This was one of those times when I planned on reading the first two paragraphs to see if I wanted to try a story later, then ended up just reading the whole thing, so your hook is obviously working.

You mentioned elsewhere that you enjoy Stephen King, and I can absolutely tell that was the soil you grew your writing style out of. I caught feelings similar to my experience with Jack Torrance, and other characters where King has tried to get inside the head of an abuser and understand the monster for the ugly, awful, but ultimately pitiable thing it is.

We can never sympathize with the father, but we can empathize with him - especially those of us who have also endured abuse. The tyrannical parent "always seems to know what to say" because they aggressively discourage their victim from ever making their own decisions, and it turns off something in a child's brain that might never come back on. They're like paralyzed deer for the rest of their lives, terrified to make any decision at all, because what if its the wrong one?

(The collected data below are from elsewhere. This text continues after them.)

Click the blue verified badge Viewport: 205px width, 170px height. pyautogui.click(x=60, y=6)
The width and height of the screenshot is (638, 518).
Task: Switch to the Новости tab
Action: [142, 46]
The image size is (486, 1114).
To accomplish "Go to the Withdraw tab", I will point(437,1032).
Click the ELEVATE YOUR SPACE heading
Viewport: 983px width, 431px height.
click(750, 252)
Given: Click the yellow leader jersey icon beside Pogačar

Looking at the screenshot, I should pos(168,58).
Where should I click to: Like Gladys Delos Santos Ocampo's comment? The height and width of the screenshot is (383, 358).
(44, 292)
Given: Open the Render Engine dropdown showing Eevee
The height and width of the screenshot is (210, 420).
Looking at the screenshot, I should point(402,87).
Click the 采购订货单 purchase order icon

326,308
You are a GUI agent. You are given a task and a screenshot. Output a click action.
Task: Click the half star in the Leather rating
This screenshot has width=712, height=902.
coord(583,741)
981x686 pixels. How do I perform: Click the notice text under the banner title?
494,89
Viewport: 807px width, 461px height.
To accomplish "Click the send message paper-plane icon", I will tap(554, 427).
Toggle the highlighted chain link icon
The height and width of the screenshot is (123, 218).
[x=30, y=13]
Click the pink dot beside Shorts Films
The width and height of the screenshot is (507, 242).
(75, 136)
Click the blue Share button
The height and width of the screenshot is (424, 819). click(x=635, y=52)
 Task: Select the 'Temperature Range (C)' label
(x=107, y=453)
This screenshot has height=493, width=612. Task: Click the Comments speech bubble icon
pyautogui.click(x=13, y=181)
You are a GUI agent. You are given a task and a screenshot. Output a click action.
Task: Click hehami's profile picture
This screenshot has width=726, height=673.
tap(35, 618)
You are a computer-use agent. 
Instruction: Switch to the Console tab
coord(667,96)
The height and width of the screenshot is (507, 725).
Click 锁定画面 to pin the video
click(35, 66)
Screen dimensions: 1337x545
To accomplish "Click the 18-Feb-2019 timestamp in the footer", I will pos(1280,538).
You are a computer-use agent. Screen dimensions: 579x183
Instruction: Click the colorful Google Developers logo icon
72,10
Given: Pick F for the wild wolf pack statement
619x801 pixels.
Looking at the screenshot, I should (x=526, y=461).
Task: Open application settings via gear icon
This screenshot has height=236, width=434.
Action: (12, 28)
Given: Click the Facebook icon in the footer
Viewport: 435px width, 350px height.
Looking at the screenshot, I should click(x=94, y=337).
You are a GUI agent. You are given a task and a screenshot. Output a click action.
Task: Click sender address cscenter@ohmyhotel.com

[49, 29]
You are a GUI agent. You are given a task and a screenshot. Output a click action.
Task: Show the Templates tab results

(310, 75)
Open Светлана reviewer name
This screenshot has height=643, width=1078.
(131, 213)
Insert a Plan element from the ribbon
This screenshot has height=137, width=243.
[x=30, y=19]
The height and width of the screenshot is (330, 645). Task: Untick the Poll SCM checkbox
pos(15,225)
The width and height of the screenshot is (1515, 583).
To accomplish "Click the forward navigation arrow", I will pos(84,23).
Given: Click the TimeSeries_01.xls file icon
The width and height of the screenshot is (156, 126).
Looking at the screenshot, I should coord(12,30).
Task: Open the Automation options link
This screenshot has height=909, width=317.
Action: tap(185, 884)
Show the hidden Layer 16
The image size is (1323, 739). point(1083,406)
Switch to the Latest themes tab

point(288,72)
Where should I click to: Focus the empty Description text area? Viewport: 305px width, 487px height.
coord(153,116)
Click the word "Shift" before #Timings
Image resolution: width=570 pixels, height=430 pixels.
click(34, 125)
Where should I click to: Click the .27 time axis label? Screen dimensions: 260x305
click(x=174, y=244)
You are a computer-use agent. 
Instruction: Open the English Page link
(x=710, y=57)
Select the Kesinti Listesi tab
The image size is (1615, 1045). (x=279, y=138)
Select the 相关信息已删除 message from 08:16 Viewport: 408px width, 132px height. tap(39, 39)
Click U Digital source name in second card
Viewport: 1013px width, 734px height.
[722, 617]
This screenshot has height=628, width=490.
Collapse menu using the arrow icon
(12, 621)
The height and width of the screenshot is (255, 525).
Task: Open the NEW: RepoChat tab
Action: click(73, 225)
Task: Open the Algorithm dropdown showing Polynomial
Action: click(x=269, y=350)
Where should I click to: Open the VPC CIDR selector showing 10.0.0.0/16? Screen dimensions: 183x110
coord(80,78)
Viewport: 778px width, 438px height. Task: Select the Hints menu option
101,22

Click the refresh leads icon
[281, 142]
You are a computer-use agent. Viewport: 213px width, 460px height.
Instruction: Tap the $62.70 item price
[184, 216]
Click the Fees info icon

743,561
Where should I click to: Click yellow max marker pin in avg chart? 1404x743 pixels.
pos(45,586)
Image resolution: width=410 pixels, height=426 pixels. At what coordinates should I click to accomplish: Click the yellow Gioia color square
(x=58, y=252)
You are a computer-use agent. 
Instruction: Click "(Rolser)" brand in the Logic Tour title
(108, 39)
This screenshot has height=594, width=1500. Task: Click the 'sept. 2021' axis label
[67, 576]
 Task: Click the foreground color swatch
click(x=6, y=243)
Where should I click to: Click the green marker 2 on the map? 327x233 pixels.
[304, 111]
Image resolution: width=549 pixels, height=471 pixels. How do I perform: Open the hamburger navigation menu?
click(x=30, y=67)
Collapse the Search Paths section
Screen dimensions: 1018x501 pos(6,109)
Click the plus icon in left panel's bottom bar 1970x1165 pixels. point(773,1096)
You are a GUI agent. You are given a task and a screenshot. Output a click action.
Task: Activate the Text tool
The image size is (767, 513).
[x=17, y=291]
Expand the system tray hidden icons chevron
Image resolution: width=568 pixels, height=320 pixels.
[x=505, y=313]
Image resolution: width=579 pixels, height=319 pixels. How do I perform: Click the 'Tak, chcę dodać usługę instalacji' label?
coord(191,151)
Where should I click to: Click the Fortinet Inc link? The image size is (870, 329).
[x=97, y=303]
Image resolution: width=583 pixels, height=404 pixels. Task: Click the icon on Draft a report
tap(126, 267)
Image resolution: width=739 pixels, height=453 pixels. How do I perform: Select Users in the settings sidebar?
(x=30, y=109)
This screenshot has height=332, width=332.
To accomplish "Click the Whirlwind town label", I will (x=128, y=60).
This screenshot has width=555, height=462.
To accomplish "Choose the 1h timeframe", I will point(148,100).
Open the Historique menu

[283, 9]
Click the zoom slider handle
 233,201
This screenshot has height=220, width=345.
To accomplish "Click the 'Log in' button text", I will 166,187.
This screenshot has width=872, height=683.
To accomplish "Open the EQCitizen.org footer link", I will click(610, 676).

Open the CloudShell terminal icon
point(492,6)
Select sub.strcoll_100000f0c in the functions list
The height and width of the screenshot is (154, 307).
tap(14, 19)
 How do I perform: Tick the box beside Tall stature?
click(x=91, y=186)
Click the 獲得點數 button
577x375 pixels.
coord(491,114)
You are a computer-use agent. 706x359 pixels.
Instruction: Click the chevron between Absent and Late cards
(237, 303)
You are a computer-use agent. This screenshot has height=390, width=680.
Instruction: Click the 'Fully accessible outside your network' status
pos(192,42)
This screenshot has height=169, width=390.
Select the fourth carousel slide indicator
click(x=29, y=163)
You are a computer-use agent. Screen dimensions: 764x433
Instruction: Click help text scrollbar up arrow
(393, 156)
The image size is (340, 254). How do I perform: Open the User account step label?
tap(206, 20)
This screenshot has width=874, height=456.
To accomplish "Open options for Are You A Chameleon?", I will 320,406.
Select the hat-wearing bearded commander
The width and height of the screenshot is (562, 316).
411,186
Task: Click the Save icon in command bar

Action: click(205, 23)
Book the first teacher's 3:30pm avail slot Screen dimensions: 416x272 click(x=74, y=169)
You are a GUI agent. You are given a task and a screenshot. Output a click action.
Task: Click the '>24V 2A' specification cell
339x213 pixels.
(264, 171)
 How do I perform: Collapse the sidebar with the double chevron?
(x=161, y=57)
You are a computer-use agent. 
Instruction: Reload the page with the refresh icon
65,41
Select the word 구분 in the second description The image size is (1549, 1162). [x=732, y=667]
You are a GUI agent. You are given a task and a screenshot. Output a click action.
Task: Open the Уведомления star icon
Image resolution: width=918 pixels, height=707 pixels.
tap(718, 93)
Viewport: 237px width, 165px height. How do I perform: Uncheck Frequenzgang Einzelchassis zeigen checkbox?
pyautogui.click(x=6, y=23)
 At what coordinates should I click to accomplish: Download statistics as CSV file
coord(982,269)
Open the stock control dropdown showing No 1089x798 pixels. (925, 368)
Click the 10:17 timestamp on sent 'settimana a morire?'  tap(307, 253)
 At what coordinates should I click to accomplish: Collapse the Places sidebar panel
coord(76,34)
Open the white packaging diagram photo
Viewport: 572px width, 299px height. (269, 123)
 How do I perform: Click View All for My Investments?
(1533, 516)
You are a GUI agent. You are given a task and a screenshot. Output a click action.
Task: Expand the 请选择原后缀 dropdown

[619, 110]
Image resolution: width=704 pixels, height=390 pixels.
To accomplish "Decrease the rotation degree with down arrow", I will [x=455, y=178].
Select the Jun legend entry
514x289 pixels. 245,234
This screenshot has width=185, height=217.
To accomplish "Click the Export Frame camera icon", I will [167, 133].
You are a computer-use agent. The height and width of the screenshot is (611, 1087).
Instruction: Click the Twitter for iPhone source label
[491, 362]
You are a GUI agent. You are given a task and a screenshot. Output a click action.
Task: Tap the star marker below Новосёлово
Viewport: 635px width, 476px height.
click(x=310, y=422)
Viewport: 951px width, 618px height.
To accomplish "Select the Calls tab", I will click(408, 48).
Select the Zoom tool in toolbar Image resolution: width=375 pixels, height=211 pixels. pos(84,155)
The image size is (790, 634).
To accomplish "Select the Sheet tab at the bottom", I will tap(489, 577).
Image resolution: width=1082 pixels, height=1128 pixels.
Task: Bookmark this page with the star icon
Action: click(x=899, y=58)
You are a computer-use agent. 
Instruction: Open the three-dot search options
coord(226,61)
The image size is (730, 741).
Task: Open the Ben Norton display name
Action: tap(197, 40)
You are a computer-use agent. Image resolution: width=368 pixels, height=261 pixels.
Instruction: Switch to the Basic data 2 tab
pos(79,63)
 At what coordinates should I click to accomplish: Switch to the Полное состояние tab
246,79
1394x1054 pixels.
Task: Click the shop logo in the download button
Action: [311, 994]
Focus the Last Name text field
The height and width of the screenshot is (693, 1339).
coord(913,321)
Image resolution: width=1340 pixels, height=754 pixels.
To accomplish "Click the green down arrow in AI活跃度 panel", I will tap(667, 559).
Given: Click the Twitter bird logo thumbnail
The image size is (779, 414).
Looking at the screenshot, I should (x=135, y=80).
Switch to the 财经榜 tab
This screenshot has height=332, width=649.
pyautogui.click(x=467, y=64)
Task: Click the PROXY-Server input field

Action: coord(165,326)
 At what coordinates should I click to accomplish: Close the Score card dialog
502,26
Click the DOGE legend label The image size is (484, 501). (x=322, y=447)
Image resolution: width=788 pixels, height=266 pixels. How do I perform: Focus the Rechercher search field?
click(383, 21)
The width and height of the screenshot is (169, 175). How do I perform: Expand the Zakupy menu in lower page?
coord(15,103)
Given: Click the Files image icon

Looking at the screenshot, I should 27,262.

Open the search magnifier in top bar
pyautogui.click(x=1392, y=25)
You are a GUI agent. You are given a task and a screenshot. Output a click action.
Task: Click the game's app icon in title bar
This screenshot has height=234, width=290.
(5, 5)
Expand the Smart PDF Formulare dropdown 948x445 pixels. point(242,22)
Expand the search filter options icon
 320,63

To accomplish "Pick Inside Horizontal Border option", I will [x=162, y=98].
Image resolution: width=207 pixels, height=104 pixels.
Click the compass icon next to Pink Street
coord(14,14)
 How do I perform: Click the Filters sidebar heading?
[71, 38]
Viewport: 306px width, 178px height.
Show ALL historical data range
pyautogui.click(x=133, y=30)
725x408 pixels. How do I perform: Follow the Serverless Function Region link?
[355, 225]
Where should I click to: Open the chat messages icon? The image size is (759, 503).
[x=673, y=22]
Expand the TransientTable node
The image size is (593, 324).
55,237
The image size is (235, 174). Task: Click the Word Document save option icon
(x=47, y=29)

Daddy is dead and can no longer hurt you, but the body keeps the score. The body remembers that punishment could come at any time, for any reason, or for no reason at all. Eventually part of you wants to punish /yourself/ just to get it over with, because the only time you didn't have to /worry/ about being hurt was in the cool-down phase right after you already had been. The pain becomes associated with the relief from pain.

It's this sick, twisted knot of psychological garbage that somebody who never got help could never be expected to untangle themselves from, and it just keeps getting passed down, hand to hand, until somebody is strong enough to break the cycle. That's everything I see symbolized in the whipping board: you managed to get all those feelings in there in a way that resonated with me, and it was a damned good time. Well done.